Please output every line of the material as it stands, without the pictures.
───── Record excerpts ─────
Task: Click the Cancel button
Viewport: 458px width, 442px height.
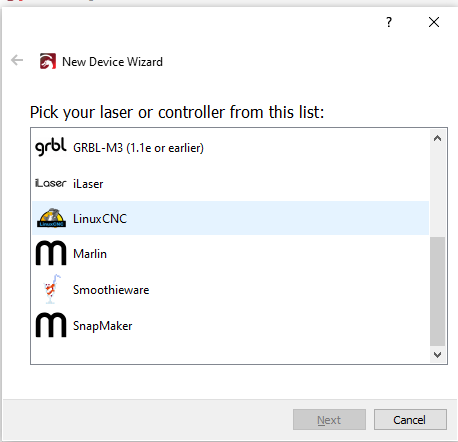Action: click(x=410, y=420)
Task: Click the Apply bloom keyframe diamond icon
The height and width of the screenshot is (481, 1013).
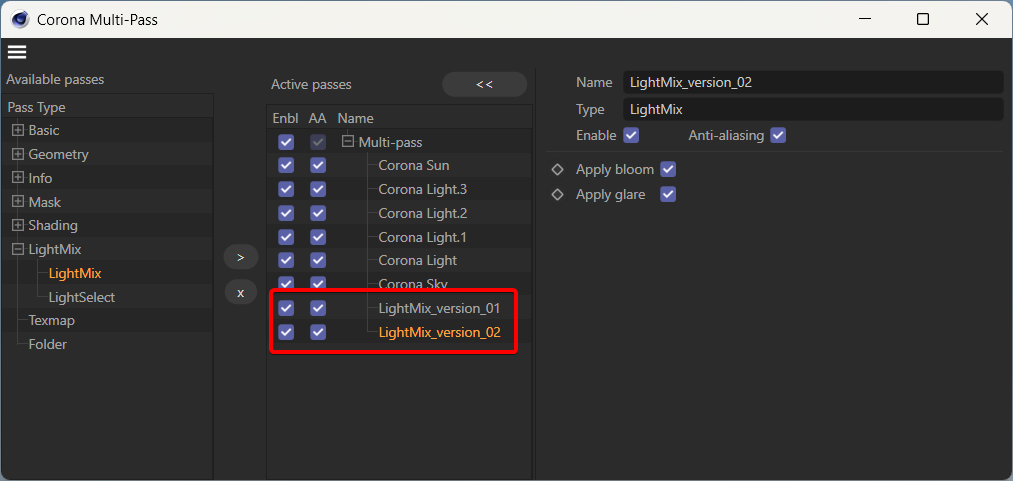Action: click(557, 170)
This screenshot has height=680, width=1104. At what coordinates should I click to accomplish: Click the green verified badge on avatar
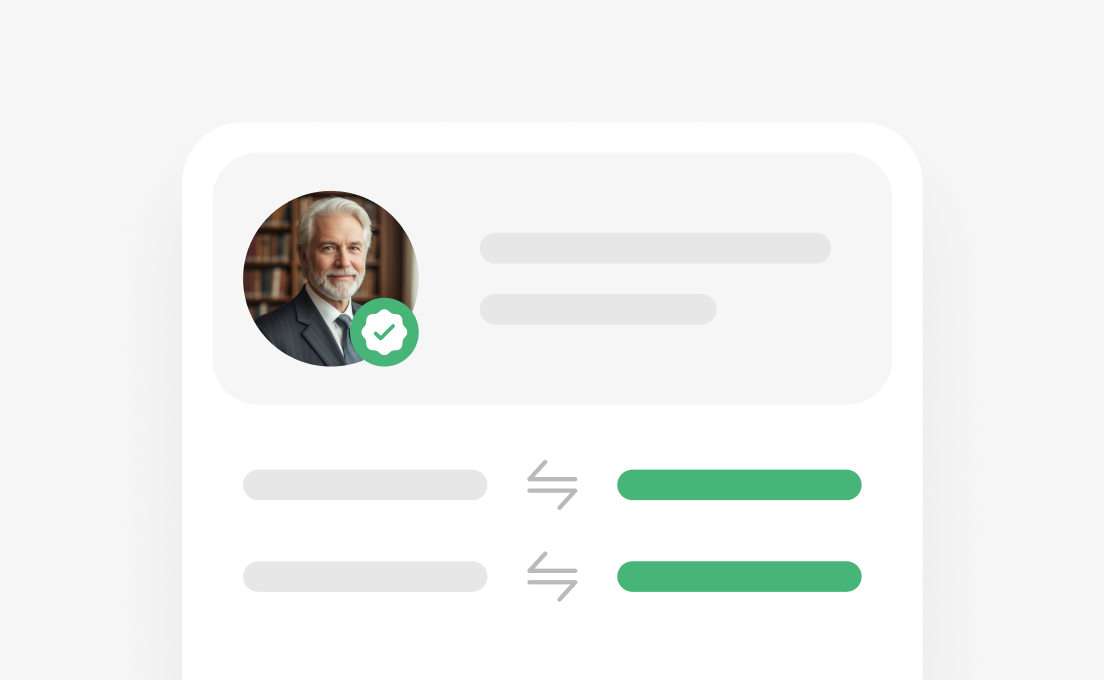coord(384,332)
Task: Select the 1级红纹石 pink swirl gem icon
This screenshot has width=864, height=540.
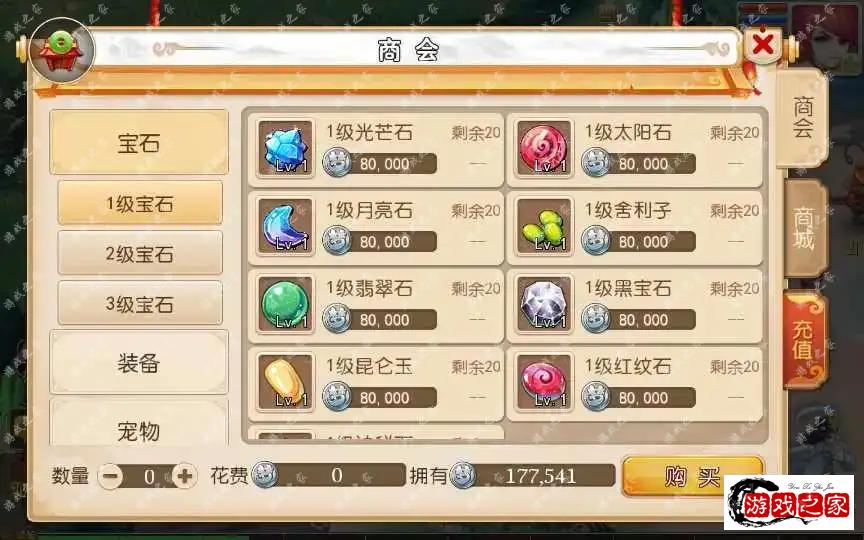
─────
### Task solution
Task: Click the Cancel button
Viewport: 458px width, 442px height.
Action: click(x=410, y=420)
Task: Click the Apply bloom keyframe diamond icon
The height and width of the screenshot is (481, 1013).
Action: click(557, 170)
This screenshot has height=680, width=1104. At what coordinates should I click to accomplish: Click the green verified badge on avatar
coord(384,332)
Task: Select the 1级红纹石 pink swirl gem icon
This screenshot has width=864, height=540.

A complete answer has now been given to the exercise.